Stored records:
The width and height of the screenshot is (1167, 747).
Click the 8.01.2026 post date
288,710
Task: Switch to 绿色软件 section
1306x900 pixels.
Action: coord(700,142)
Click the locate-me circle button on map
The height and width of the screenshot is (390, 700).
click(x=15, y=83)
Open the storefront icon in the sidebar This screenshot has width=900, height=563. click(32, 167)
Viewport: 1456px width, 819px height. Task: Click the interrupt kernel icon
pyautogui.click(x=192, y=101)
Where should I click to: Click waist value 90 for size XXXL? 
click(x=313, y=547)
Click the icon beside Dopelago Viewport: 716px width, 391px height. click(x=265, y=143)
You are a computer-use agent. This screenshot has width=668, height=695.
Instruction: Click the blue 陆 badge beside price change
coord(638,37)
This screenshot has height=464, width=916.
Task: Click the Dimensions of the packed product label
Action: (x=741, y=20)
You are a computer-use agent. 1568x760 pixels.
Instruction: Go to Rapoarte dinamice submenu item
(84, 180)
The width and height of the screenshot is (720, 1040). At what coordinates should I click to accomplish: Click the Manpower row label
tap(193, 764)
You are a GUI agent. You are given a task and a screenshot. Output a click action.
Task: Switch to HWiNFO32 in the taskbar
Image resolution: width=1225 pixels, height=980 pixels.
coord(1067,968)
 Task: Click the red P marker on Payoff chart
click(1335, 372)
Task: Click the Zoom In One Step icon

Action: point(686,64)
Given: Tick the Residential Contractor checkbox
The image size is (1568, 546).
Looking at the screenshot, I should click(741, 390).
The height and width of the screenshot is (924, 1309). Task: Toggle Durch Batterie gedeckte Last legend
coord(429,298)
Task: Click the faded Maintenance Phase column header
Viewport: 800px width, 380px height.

WORK ITEM —
From the line holding "Instruction: Go to" to the line holding "Task: Switch to HWiNFO32 in the taskbar", inclusive, restate each line above exactly as written.

OUTPUT BELOW —
Instruction: Go to Rapoarte dinamice submenu item
(84, 180)
The width and height of the screenshot is (720, 1040). At what coordinates should I click to accomplish: Click the Manpower row label
tap(193, 764)
You are a GUI agent. You are given a task and a screenshot. Output a click action.
Task: Switch to HWiNFO32 in the taskbar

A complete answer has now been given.